Halaman

Kamis, 02 Januari 2014

I LOVE POEM :)



tangan waktu
Sapardi Djoko Damono (1959)

selalu terulur ia lewat jendela
yang panjang dan menakutkan
selagi engkau bekerja, atau mimpi pun
tanpa berkata suatu apa

bila saja kautanya: mau apa
berarti terlalu jauh kau sudah terbawa
sebelum sungguh menjadi sadar
bahwa sudah terlanjur terlantar

belum pernah ia minta izin
memutar jarum-jarum jam tua
yang segera tergesa-gesa saja berdetak
tanpa menoleh walau kauseru

selalu terulur ia lewat jendela
yang makin keras dalam pengalaman
mengarah padamu tambah tak tahu
memegang leher bajumu

First page of this book really great for me, for a new reader of poem. Actually, there is no planning to buy this book, but my heart just pushes me to buy it, wanna get new experiences in reading. Reading a poem is like a relaxation, you are drowning into words, where there is no character, no real plot, no dialogue between the characters, there is just you and the writer. The words means so much, it is like catching you to a condition of feeling, emotions.

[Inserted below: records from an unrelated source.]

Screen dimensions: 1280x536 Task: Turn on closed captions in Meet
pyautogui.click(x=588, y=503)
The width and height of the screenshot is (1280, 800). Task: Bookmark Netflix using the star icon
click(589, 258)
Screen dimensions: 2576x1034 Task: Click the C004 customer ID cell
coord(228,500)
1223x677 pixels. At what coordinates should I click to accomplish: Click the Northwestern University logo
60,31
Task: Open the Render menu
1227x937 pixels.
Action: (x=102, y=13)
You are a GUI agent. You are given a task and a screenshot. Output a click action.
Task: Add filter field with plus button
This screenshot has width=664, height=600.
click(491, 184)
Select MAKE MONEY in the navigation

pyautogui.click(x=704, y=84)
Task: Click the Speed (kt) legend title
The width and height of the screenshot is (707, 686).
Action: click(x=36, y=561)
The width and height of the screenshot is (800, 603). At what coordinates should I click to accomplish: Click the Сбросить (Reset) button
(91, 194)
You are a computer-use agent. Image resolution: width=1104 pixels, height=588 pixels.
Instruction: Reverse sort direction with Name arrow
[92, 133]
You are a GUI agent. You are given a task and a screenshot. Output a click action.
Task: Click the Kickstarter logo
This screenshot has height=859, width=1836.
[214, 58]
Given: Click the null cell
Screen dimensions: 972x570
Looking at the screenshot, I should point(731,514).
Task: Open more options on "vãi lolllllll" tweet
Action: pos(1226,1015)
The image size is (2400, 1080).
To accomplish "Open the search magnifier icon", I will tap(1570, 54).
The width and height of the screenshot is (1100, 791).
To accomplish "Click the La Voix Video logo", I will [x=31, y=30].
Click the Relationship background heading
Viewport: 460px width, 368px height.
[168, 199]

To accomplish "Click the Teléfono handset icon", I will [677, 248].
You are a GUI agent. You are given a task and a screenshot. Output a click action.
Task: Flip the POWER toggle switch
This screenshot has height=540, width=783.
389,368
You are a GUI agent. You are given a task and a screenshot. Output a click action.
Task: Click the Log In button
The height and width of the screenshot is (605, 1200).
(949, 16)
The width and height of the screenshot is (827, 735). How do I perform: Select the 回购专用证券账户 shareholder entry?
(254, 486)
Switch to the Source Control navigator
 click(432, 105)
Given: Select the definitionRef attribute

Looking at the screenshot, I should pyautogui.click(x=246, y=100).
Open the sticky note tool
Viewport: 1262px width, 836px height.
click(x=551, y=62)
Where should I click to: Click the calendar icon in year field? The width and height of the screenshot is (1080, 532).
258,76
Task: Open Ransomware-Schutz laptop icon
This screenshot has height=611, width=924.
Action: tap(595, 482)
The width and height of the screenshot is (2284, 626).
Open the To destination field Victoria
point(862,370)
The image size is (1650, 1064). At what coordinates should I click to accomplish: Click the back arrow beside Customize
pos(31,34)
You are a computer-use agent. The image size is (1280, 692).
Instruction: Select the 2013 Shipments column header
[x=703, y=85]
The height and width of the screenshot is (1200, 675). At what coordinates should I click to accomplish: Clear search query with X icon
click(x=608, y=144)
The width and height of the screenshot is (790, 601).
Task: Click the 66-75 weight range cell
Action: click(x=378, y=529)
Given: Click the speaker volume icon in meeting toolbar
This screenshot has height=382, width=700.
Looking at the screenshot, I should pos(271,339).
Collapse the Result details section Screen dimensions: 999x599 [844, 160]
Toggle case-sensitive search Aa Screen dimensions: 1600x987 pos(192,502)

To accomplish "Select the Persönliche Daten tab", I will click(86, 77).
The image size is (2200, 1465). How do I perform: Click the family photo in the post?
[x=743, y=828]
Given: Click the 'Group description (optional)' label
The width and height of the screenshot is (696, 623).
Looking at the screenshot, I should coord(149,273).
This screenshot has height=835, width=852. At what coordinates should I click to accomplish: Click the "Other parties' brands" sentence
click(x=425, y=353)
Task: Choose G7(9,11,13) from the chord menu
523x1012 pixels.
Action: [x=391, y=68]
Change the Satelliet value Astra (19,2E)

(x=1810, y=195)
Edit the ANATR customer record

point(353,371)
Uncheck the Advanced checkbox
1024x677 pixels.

Sapardi Joko Damono, never knew this person before till read the poem on “Hujan Bulan Juni”. He tells his idea and his emotions really free but beautiful and honest. Really honest.
He drowning me into every emotions . . . “emosi yang jujur”
He tells the emotions really beautiful, sometime make me scared. He tells about how his emotions to the Creature, to the death, and also about romance and love. Like this one:

Aku Ingin
Sapardi Djoko Damono (1989)

Aku ingin mencintaimu dengan sederhana:
Dengan kata yang tak sempat diucapkan
Kayu kepada api yang menjadikannya abu

Aku ingin mencintaimu dengan sederhana:
Dengan isyarat yang tak sempat disampaikan
Awan kepada hujan yang menjadikannya tiada

Well, speechless with this one.

Actually, before Sapardi Djoko Damono, when I was in Senior High School, I was falling in love with Shoe Hok Gie with his poem before he dead:

Ada orang yang menghabiskan waktunya berziarah ke Mekkah,
Ada orang yang menghabiskan waktunya berjudi di Miraza,
Tetapi aku ingin menghabiskan waktu ku di sisi mu sayang ku….
Bicara tentang anjing-anjing kita yang nakal dan lucu
Atau tentang bunga-bunga yang manis di lembah Mandala Wangi

Ada serdadu-serdadu Amerika yang mati kena bom di Danang
Ada bayi-bayi yang lapar di Biafra
Tapi aku ingin mati di sisi mu manisku

Setelah kita bosan hidup dan terus bertanya-tanya
Tentang tujuan hidup yang tidak satu setan pun tahu
 
Mari sini sayangku
Kalian yang pernah mesra yang pernah baik dan simpati padaku
Tegaklah ke langit luas atau awan yang menang

Kita tak pernah menanamkan apa-apa
Kita takkan pernah kehilangan apa-apa
Nasib terbaik adalah tidak pernah dilahirkan
Yang kedua dilahirkan tapi mati muda
Dan yang tersial adalah berumur tua

Berbahagialah mereka yang mati muda
Mahluk kecil kembalilah dari tiada ke tiada
Berbahagialah dalam ketiadaanmu
(Catatan Seorang Demonstran, Selasa, 11 November 1969)

But, actually, , ,I have not finished read Catatan Seorang Demonstran yet, I hope someday (dalam waktu dekat,hee) I can finish it, and post about you Gie (jadi keinget Nicholas Saputra). This poem I write many times in my diary when I was in Senior High School.
Gie, Rest in Peace. You never alone, never.